Daubrecq bowed his head, by way of thanks, and muttered:
"I haven't quite finished... A little patience, if you don't mind." And he continued, "Hullo! Prasville!... No, no, old chap, I'm not humbugging... You'll find Lupin here, with me, in my study... Lupin, who's worrying me like the rest of you... Oh, one more or less makes no difference to me! But, all the same, this one's a bit too pushing. And I am appealing to your sense of kindness. Rid me of the fellow, do... Half-a-dozen of your satellites and the two who are pacing up and down outside my house will be enough... Oh, while you're about it, go up to the third floor and rope in my cook as well... She's the famous Victoire: you know, Master Lupin's old nurse... And, look here, one more tip, to show you how I love you: send a squad of men to the Rue Chateaubriand, at the corner of the Rue Balzac... That's where our national hero lives, under the name of Michel Beaumont... Do you twig, old cockalorum? And now to business. Hustle!"

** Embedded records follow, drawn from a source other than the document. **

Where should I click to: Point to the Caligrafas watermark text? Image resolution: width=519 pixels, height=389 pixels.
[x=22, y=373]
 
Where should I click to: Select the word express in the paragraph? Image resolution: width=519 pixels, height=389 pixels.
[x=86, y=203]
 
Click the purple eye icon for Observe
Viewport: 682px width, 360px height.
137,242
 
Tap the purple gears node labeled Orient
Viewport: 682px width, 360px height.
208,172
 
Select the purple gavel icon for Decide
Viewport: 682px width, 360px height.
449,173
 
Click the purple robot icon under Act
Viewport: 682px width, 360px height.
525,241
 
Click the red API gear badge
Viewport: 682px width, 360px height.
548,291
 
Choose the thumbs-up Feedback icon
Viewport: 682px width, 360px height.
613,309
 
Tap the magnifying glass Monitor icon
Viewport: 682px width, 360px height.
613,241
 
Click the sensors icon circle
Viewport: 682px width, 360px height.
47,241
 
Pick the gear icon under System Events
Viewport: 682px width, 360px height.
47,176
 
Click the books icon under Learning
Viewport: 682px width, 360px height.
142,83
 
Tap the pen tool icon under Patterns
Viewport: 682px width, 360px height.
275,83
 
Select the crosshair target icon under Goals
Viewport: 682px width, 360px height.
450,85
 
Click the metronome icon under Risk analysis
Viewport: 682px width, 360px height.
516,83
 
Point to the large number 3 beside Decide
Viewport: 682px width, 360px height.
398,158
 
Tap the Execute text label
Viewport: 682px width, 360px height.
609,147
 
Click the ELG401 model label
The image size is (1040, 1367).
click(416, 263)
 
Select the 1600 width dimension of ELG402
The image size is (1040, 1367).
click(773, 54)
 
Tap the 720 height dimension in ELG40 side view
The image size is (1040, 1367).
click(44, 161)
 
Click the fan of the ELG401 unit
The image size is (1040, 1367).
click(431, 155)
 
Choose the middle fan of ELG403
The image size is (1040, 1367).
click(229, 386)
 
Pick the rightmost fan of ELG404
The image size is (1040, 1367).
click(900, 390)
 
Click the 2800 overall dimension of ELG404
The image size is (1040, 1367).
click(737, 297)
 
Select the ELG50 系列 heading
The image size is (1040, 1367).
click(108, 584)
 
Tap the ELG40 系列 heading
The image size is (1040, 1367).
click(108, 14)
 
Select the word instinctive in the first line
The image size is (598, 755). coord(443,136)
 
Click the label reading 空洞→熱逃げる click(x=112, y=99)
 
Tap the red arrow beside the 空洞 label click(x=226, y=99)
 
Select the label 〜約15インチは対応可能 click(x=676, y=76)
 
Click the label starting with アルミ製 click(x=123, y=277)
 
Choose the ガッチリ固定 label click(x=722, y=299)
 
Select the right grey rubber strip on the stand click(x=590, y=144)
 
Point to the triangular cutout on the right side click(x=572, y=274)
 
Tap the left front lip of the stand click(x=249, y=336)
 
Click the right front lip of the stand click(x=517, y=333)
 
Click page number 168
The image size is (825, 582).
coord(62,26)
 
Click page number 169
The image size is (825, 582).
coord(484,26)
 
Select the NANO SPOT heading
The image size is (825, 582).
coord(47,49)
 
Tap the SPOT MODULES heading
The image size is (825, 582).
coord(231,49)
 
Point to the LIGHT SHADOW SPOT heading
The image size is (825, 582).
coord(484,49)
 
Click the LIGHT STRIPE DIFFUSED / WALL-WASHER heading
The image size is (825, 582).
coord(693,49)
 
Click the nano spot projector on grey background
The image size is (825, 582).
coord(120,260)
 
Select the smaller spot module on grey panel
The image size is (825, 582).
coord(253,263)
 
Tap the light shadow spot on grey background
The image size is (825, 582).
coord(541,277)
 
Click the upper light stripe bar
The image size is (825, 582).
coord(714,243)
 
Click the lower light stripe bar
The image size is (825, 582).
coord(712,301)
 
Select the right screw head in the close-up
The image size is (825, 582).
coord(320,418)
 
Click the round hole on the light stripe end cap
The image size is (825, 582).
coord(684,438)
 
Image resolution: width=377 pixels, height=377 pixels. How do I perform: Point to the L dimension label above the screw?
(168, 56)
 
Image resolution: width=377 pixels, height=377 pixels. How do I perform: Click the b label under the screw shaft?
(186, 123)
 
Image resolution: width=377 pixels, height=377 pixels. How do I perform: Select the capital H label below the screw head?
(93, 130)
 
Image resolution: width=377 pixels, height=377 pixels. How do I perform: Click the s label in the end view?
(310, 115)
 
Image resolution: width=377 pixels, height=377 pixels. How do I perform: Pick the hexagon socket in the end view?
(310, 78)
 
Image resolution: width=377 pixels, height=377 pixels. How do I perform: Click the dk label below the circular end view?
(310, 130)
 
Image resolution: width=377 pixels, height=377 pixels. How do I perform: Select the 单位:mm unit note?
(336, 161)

When Daubrecq turned his head, Lupin was standing up, with clenched fists. His burst of admiration had not survived the rest of the speech and the revelations which Daubrecq had made about Victoire and the flat in the Rue Chateaubriand. The humiliation was too great; and Lupin no longer bothered to play the part of the small general practitioner. He had but one idea in his head: not to give way to the tremendous fit of rage that was urging him to rush at Daubrecq like a bull.
Daubrecq gave the sort of little cluck which, with him, did duty for a laugh. He came waddling up, with his hands in his trouser-pockets, and said, incisively:
"Don't you think that this is all for the best? I've cleared the ground, relieved the situation... At least, we now know where we stand. Lupin versus Daubrecq; and that's all about it. Besides, think of the time saved! Dr. Vernes, the divisional surgeon, would have taken two hours to spin his yarn! Whereas, like this, Master Lupin will be compelled to get his little story told in thirty minutes... unless he wants to get himself collared and his accomplices nabbed. What a shock! What a bolt from the blue! Thirty minutes and not a minute more. In thirty minutes from now, you'll have to clear out, scud away like a hare and beat a disordered retreat. Ha, ha, ha, what fun! I say, Polonius, you really are unlucky, each time you come up against Bibi Daubrecq! For it was you who were hiding behind that curtain, wasn't it, my ill-starred Polonius?"